The consensus vote of the General Assembly’s 191 members marked the final hurdles in negotiations that began in 1997 but moved at a glacial pace as both Phnom Penh and UN negotiators wrestled over the final make-up of the tribunal.
“The agreement has been approved by the General Assembly of the United Nations so the next step is to sign it,” Corell told reporters upon arrival at Phnom Penh International Airport.
“It has been a long process so far. But I think that now we are in a different setting,” Corell said.
The UN pulled out of trial negotiations in February 2002, but a resolution by its members put the tribunal back on the table this year.
Corell noted that after the agreement is signed today, it must be ratified by the Cambodian National Assembly.

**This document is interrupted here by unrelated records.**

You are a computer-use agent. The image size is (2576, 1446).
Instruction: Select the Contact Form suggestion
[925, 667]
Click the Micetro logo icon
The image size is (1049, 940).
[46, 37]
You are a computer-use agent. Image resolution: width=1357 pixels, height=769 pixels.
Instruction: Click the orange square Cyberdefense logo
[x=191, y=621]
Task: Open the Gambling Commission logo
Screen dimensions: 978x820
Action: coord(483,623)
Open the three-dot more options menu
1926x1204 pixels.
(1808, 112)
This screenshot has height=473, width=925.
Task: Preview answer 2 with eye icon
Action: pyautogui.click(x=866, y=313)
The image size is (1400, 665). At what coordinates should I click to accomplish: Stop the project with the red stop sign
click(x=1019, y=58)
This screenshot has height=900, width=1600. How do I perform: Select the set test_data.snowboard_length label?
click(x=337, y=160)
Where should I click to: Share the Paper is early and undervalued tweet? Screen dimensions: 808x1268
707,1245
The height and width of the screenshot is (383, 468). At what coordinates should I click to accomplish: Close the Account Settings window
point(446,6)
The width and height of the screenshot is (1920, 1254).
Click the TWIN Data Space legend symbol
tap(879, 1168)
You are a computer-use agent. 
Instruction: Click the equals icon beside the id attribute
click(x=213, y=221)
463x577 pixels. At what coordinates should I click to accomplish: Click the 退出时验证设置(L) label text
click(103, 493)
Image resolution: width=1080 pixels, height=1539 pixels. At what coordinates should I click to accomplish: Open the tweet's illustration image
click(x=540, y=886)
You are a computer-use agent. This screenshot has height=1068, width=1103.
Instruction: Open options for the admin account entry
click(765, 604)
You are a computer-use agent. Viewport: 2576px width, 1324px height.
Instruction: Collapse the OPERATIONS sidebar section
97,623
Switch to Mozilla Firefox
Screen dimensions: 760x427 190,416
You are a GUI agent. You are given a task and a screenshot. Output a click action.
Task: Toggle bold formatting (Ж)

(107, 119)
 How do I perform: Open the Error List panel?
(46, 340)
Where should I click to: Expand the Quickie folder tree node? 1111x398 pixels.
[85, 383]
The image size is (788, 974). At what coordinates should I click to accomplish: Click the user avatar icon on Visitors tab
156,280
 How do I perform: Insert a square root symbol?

He said, “There are a number of practical things that have to be done, but of course we have to see first what the National Assembly” decides.
The Assembly, however, has been paralyzed in past weeks by a lack of quorum, as the July 27 general elections approach.
Observers say it is unlikely the trial agreement will be debated until the new government is announced in September.
Corell also said issuance of the first Khmer Rouge indictments would be an issue for co-prosecutors to decide.
“It’s far too early. It is the prosecutor who will decide that, or, in this case, the co-prosecutors,” Corell said.
“[The co-prosecutors] would have to get organized first and then decide on a strategy and come to a conclusion on how they will proceed,” he said.